Splitting up a long running task with delayed job

I have a method on my model that looks like this.

def self.itunes_update   # don't run it if it's already running   if Setting.first.update_lock?     puts "updates locked"   # it's not running right now so run it   else     all_apps = self.all     all_apps.each do |app|       # do stuff with each app     end   # job done, clear the lock   end end

It works fine, but it processes 10,000 records and takes about an hour to run on heroku. I originally just had a rake task calling it every 3 hours but heroku were SIGTERMing it and suggested that I move it to delayed_job, which I have done like this..

App.delay.itunes_update

it's working fine.

They do however suggest that I process this in batches or smaller chunks. How would I do that, and does that sound like a good idea?

Also - do I need to do the locking any more, I think delayed job handles it for me - that said, guess it doesn't do any harm?

best

bb

anyone done anything like this before?

bingo bob wrote in post #989039:

anyone done anything like this before?

What if you select 100 records per pass in an oldest-update == first-selected order?

model.Find(:all, :order => "updated_at DESC", :limit => 100)

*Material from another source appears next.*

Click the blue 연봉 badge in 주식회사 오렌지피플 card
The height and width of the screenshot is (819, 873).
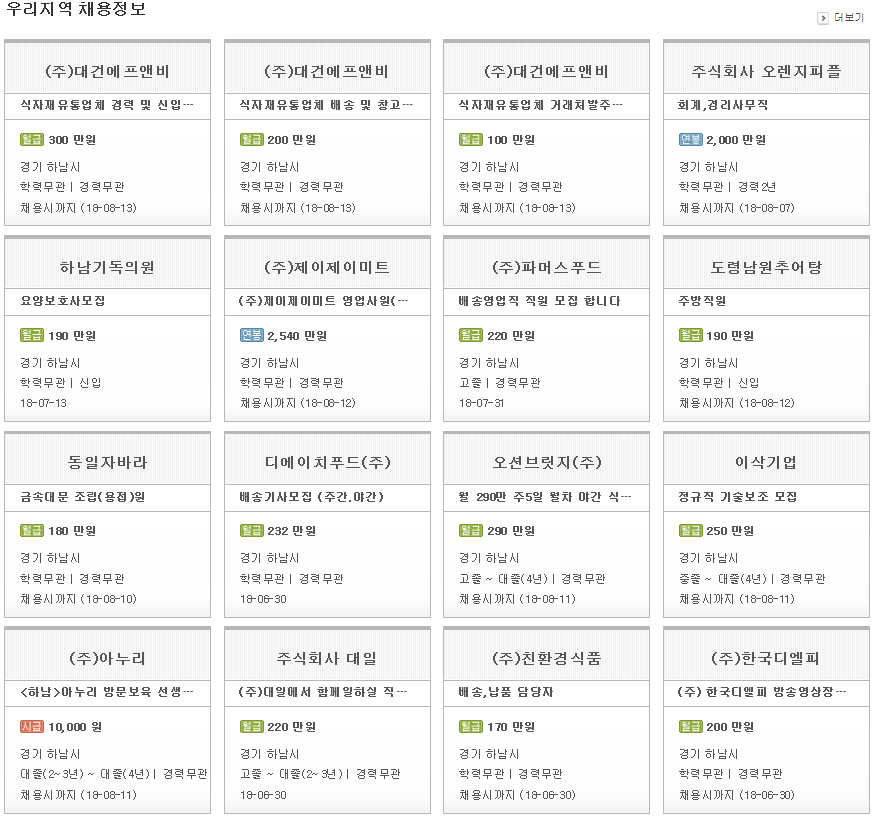pyautogui.click(x=690, y=140)
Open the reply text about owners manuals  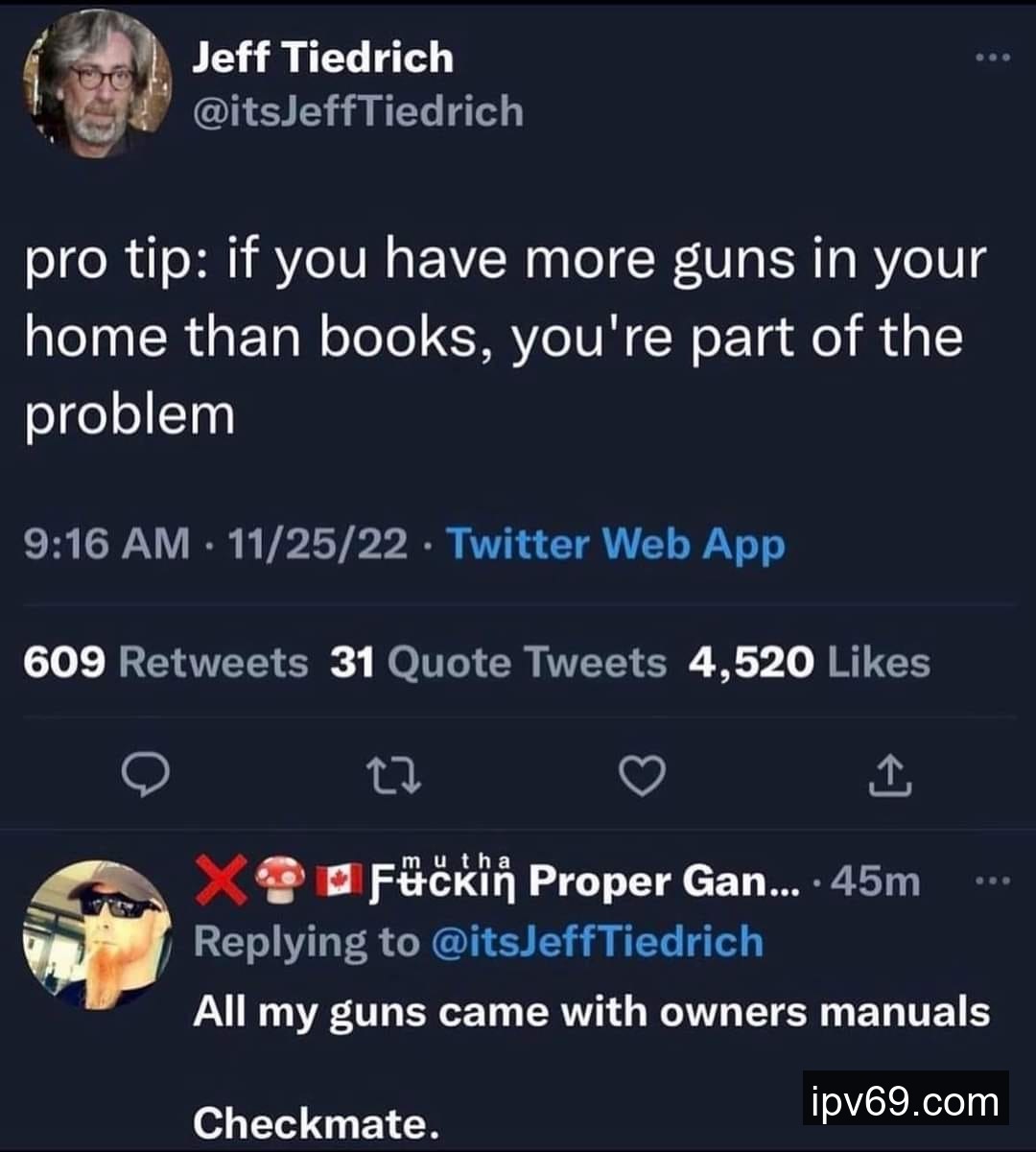coord(591,1065)
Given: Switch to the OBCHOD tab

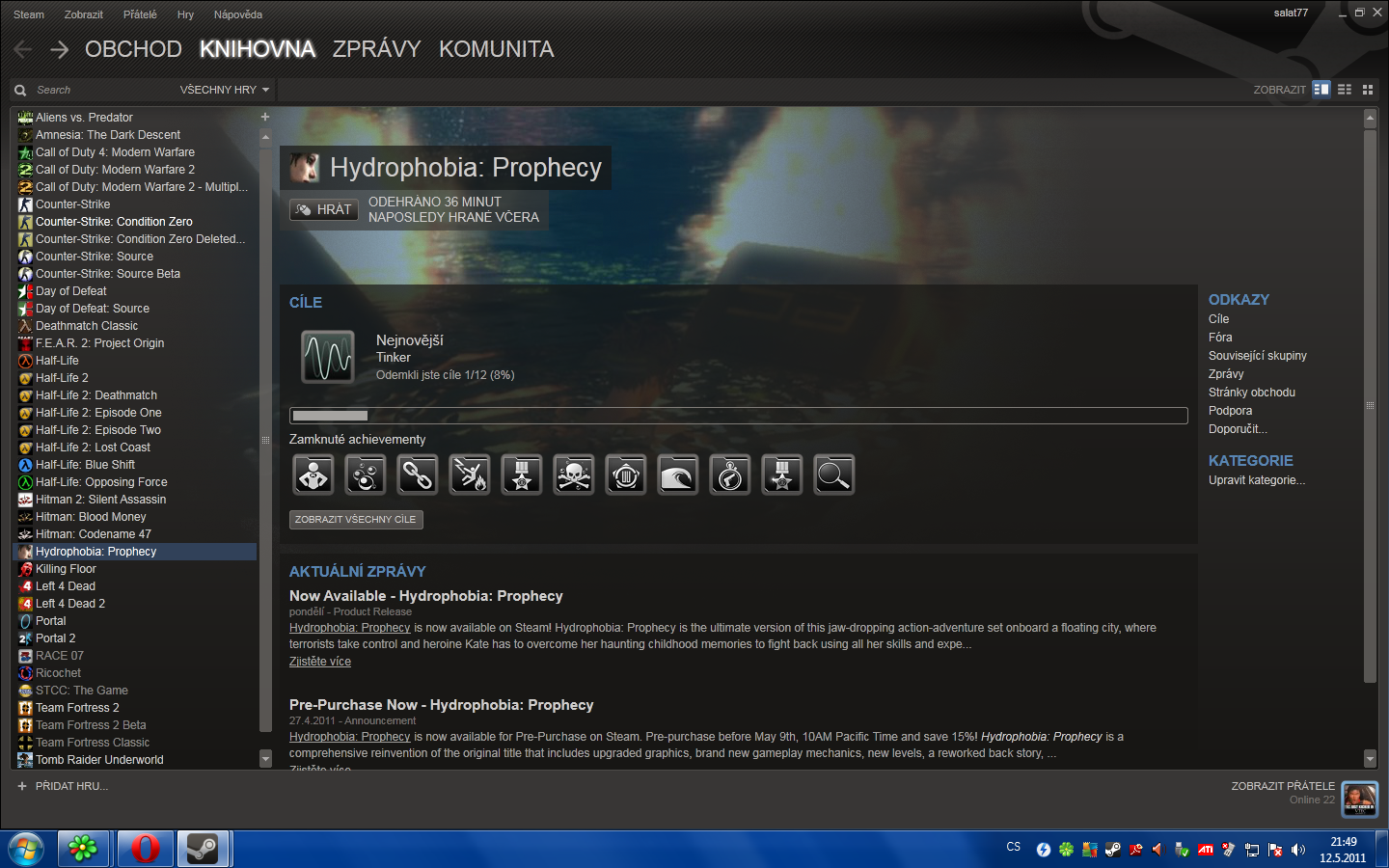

I'm not sure this is what you mean, but I use a daemon for anything that would make the browser respond slowly. I have a table "delayed_tasks" and the controller just writes a row to that table and finishes. Then the daemon looks for rows in the table and handles them behind the scenes and deletes them when handled.

For instance, I do that for sending email because it takes a number of seconds for email to get delivered.

If it is something the user is waiting for, the browser can periodically do an ajax call to see if the results are ready.